Despite the fear, in a country accustomed to bloody repressions as in 1988 and 2007, inhabitants again took to the streets in the early hours of the day to “drive out demons”, that is to say the military, in banging on pans. Another rally was organized in Mandalay (center of the country). “We can not accept this totally illegal coup,” said Win Mya Mya, a deputy from the region.
Orders to block the internet and social networks by the army did not prevent this Sunday’s rally in Yangon from being broadcast online on Facebook where messages of support poured in: “You are our heroes”, “Respect to the demonstrators”. The Internet is only functioning “at 14% of its usual levels. The cuts affect the whole country, ”said the specialized non-governmental organization Netblocks.
More than 160 people were arrested
“The generals are trying to cripple the citizen resistance movement and leave the outside world in the dark,” lamented Tom Andrews, United Nations (UN) special rapporteur on human rights in Burma. The authorities “must ensure that the right to peaceful assembly is fully respected and that protesters will not be subjected to reprisals,” the international body’s human rights office said.
The arrests are continuing in any case. More than 160 people were arrested, according to the Association for Assistance to Political Prisoners, based in Rangoon. An economic advisor to the former 75-year-old Australian Sean Turnell is being held in his hotel. “I am currently detained and possibly charged with something,” the professor from Macquarie University in Australia told the BBC on Saturday. This is the first known arrest of a foreign national since the putsch.
On Saturday, tens of thousands of people demonstrated in several cities to condemn the February 1 putsch which put an end to a fragile ten-year democratic transition. The military established a state of emergency for a year, arrested Suu Kyi, de facto head of the civilian government, and other NLD officials.
Army pretext for fraud after Aung San Suu Kyi’s big victory in November elections
Aung San Suu Kyi, very recently criticized by the international community for her passivity in the Rohingya Muslim crisis, remains adored in her country. She was charged with violating an obscure trade rule and is “under house arrest” in the capital Naypyidaw, “in good health”, according to a spokesperson for the NLD.

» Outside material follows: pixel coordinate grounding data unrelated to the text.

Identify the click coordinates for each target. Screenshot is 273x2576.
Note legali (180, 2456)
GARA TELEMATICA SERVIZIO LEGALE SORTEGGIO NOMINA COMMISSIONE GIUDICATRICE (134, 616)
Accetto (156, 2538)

VIDEO. Burma: she films a coup without knowing it
The UN called for the release of all detainees but did not formally condemn the coup in its joint declaration, China and Russia, traditional supporters of the Burmese army in the United Nations, opposing this formulation. The United States and the European Union are on their side hovering the threat of sanctions.
To justify his passage in force, the head of the army, Min Aung Hlaing, who now concentrates most of the powers, alleged “enormous” frauds in the legislative elections of November, massively won by the LND. In reality, the generals fear that their influence will diminish after the victory of Aung San Suu Kyi, who could have wanted to modify the Constitution, which is very favorable to the military. The latter promised free elections at the end of the state of emergency.